Il n’écrit jamais de commentaires sur SexAdvisor, mais il les regarde, pour voir. Il n’en fera pas plus pour son jeune ami. En revanche, il ne se pose pas de questions : il n’écrira rien sur le restaurant. Il lui paraît évident que ce sont des jaloux et des concurrents qui ont posté sur TripAdvisor des avis aussi défavorables qui, autant qu’il puisse le remarquer ce soir, sont tout à fait injustes et déplacés. Malgré les vacances, la terrasse est pleine. Les dîneurs sont plutôt âgés, entre cinquante et soixante-dix ans, quelques familles avec enfants et petits-enfants, les fins de mois ne semblent pas être leur préoccupation principale. John Stewart pourrait écrire un texte dont il a le secret, il écrit bien, il écrit des critiques d’art appréciées pour quelques journaux confidentiels, et vanter les mérites de ce restaurant en soulignant que les prix sont un peu élevés et que la carte des vins pourrait être plus fournie, qu’il pourrait y avoir des demi-bouteilles et des vins au verre, mais il n’en fera rien. Le restaurant a l’air de bien tourner malgré les critiques défavorables. Il vaut mieux garder ses bonnes adresses pour soi. En faire la publicité ne pourrait qu’entraîner un surcroit d’affluence, une dégradation du service, une facilité dans l’exécution des plats, une moindre attention aux détails et, surtout, donner le melon à tout le monde depuis la femme de ménage jusqu’au chef lui-même.

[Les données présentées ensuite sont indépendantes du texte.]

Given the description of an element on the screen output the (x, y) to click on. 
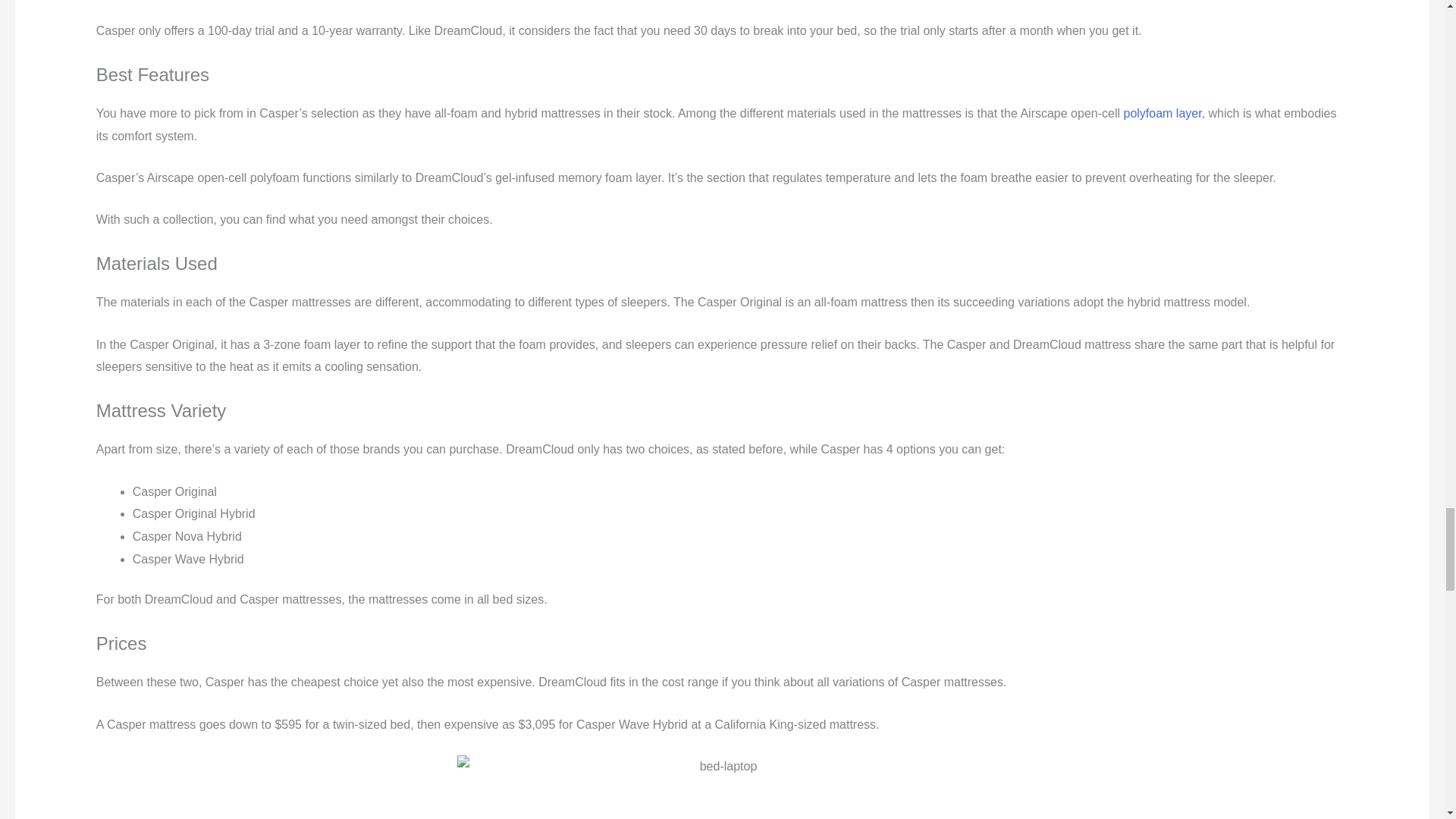
polyfoam layer (1161, 113)
Given the description of an element on the screen output the (x, y) to click on. 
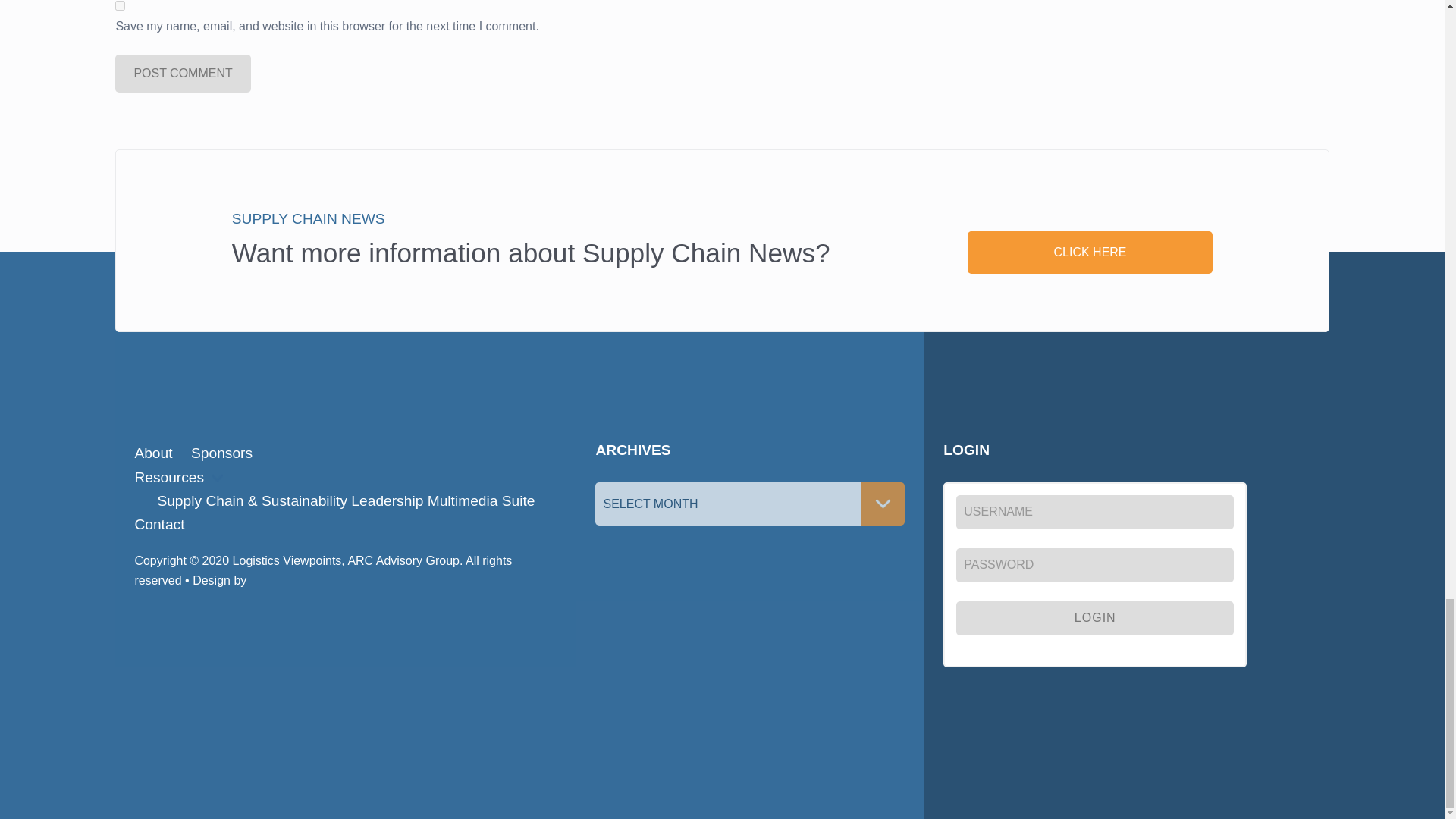
yes (120, 5)
Please enter username (1094, 512)
Login (1094, 618)
Post Comment (182, 73)
Please enter password (1094, 564)
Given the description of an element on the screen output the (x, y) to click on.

John Stewart gardera pour lui ses conclusions et reviendra y faire un tour avec un ou une amie qui sauront apprécier, critiquer, louer avec suffisamment de recul et tempérer son enthousiasme d’un soir.


Luc E est l’oublié de cette histoire. Luc E est un objet que Stewart a manipulé tout au long de cette nouvelle. Un objet sexuel. Une sorte de non être, jeune et beau mais crétin, une sorte de Ken gonflable, que le professeur, sûr de lui et dominateur, a jugé, méprisé, considéré comme inutile, sauf pour ses désirs, qu’il a jaugé comme inculte, vulgaire, incapable de mener une discussion sérieuse selon les critères d’un homme mature et certain de ses qualités. Sans nul doute, c’est l’expression qui convient le mieux à cet homme de quarante-cinq ans, Stewart n’a pas vu et senti que lui-même était jugé par le jeune homme, il ne l’a pas vu parce qu’il était trop infatué de lui-même, comme si son existence et ses pensées étaient les seules possibles. Il n’a pas même imaginé que le jeune homme pouvait avoir un jugement et il se trouve qu’il fut d’une rare pertinence et d’une terrible alacrité. Mais comme Luc E est un garçon respectueux et sensible, il n’écrira rien sur SexAdvisor, il n’exprimera pas ses sentiments et pour tout dire son ironie grinçante sur cet homme d’un soir. Mais il aura retenu la leçon : il ne faudrait surtout pas ressembler à cet homme, plus tard, dans vingt ans, c’est pourquoi il résistera pendant des mois à l’envie de lire Kundera pour ne pas finir comme Stewart, grincheux et commentateur présomptueux de la vie des autres… Il n’a pas envie de donner une leçon. En revanche, il commettra un commentaire sur TripAdvisor, pour la première fois de sa vie, sous le pseudo Idiot utile : « Restaurant fréquenté par de vieux et vieilles cis genres blancs et blanches dont les billets dépassent des portefeuilles un peu trop visibles. J’ai apprécié une nourriture de qualité, bien servie, goûteuse, un peu m’as-tu-vu, mais trop chère. Le bordeaux manquait de corps et ne valait pas son prix excessif. Se faire inviter était une bonne idée. Y aller une fois pour le cadre, pour l’ambiance et si vous voulez rencontrer Philippe Claudel qui dînait dans un coin ce soir-là. » 

(Versailles le 23 juillet 2020)



Illustration : L'art de la conversation. René Magritte. 1963.